Your assignment
The expected output is the line with "You are a computer-use" plus all lines after it to the end of the material below, reproduced exactly, with pictures omitted and nothing else included.
%%
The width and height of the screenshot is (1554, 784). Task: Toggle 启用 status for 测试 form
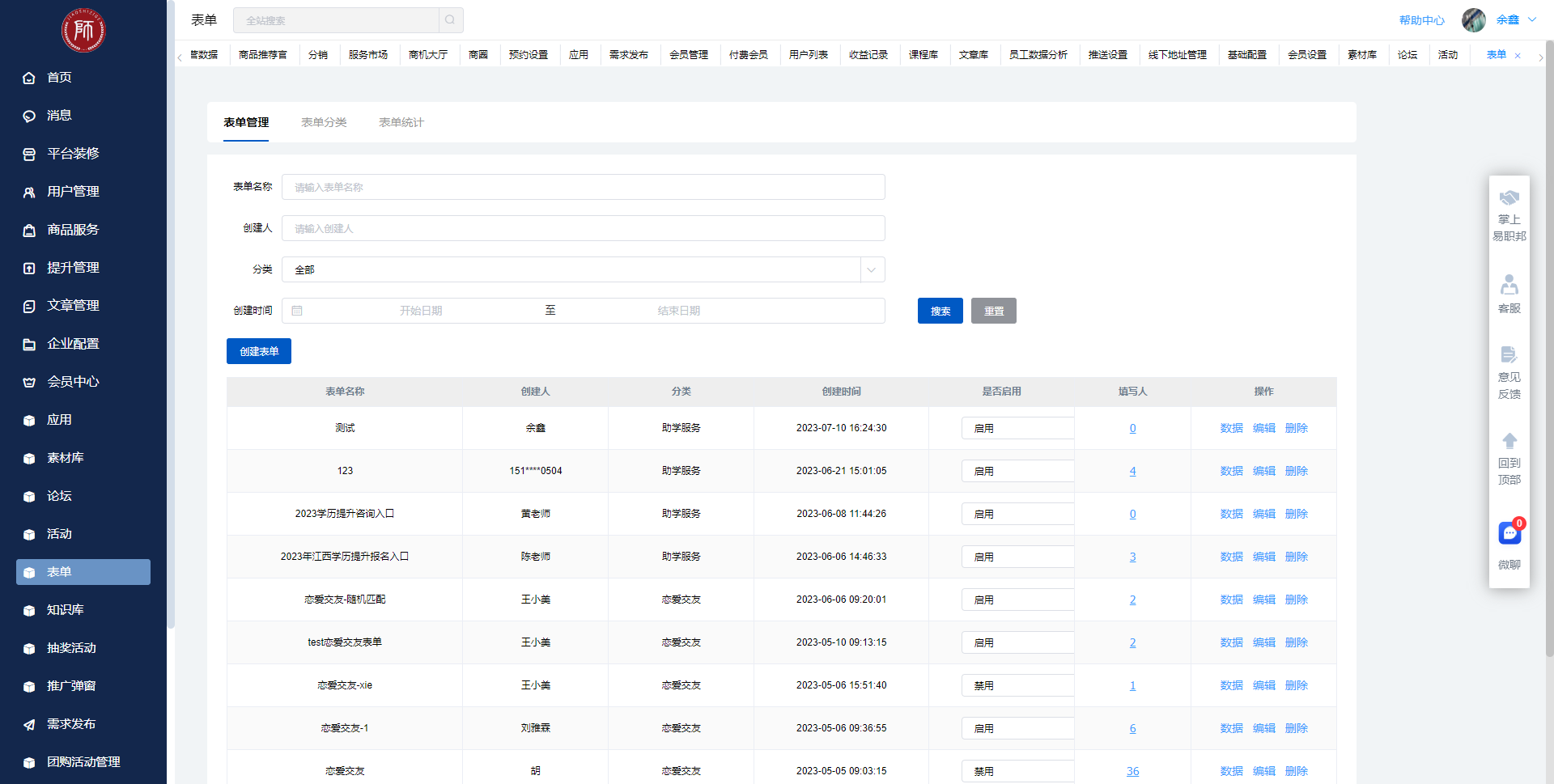pos(1017,428)
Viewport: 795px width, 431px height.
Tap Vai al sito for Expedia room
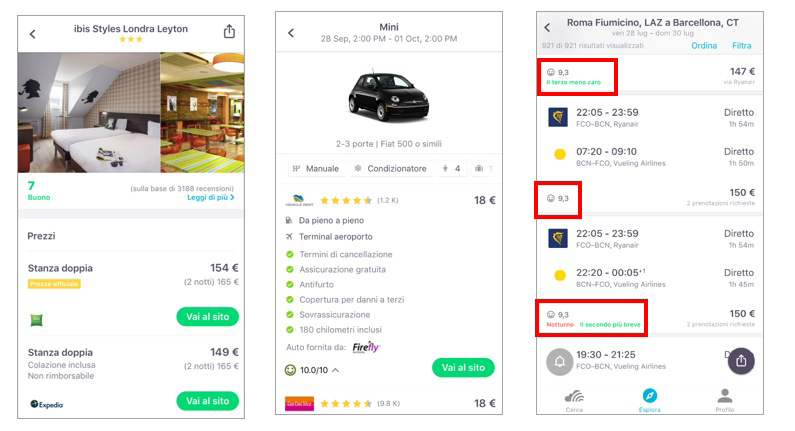point(207,401)
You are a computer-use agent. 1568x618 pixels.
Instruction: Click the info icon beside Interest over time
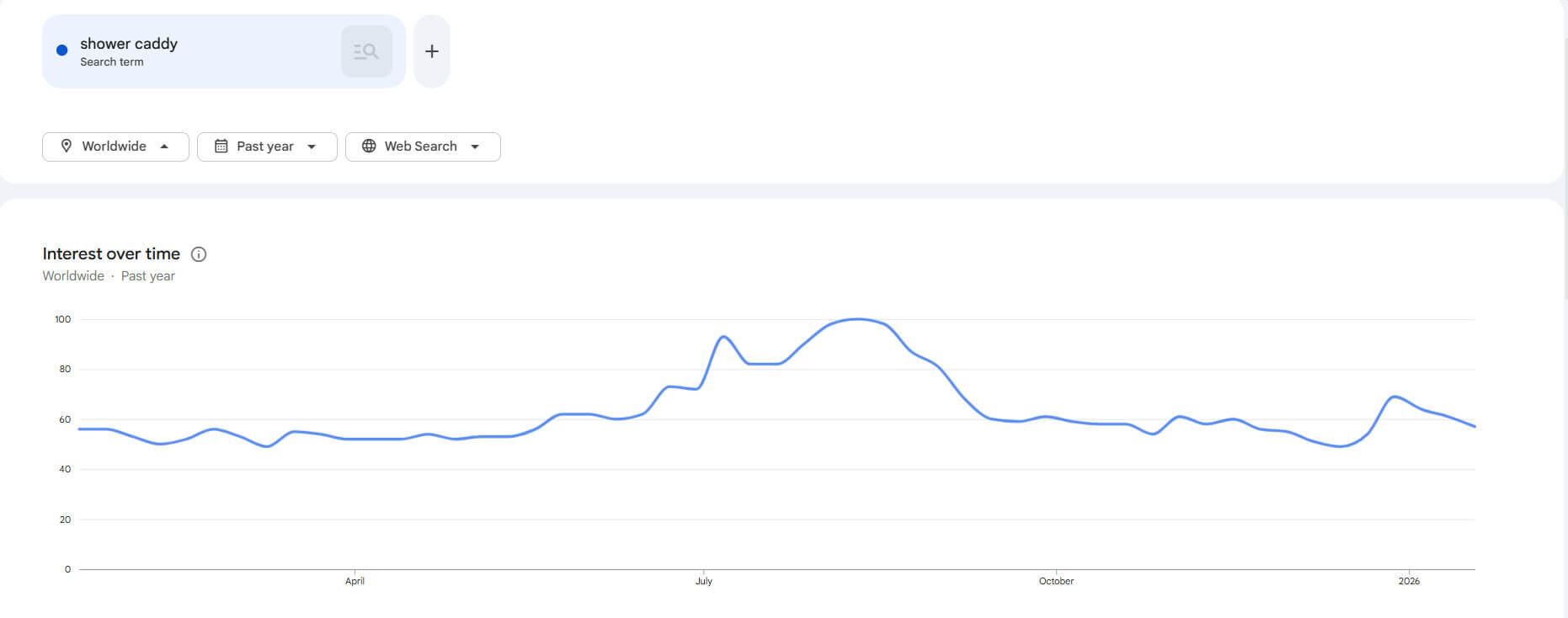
%%
Exercise result
You are a computer-use agent. 1568x618 pixels.
Instruction: Click the info icon beside Interest over time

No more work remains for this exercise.